**Raw data**
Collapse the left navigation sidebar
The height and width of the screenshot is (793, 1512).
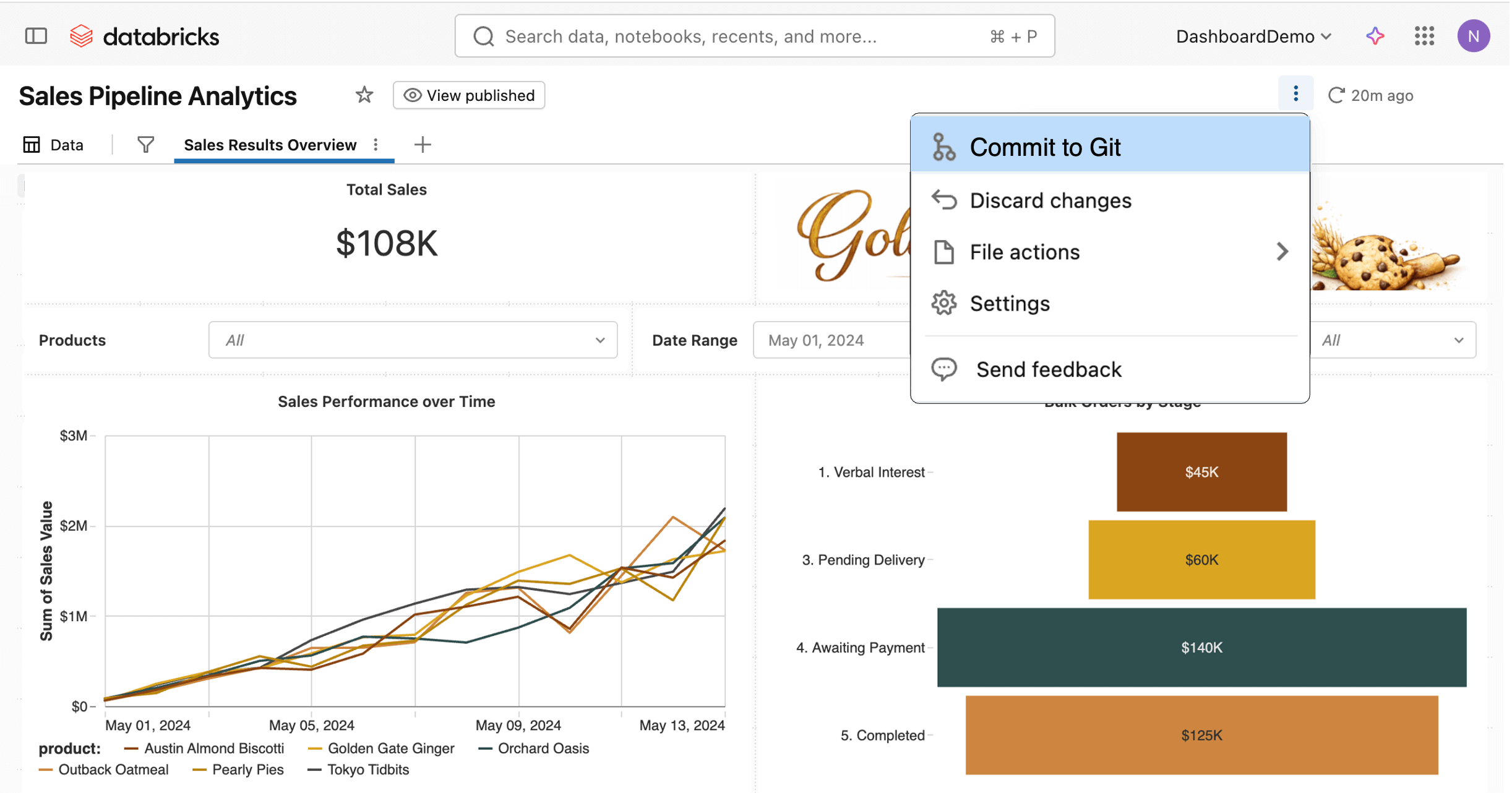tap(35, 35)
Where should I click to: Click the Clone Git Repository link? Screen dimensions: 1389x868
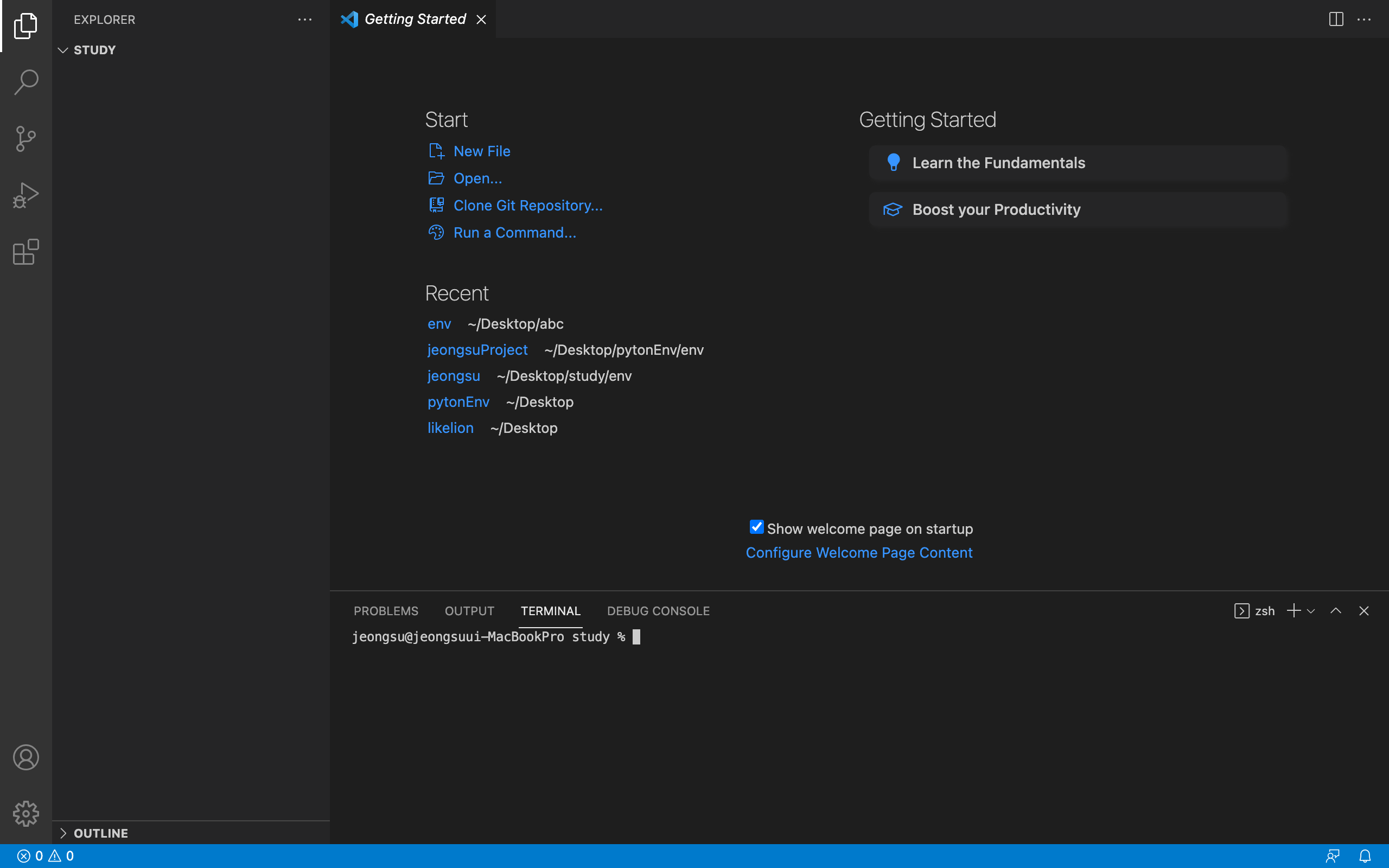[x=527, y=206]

**What to do**
Return all the records exactly, excluding images.

**Response**
Collapse the left navigation sidebar
The height and width of the screenshot is (793, 1512).
tap(35, 35)
Where should I click to: Click the Clone Git Repository link? Screen dimensions: 1389x868
[x=527, y=206]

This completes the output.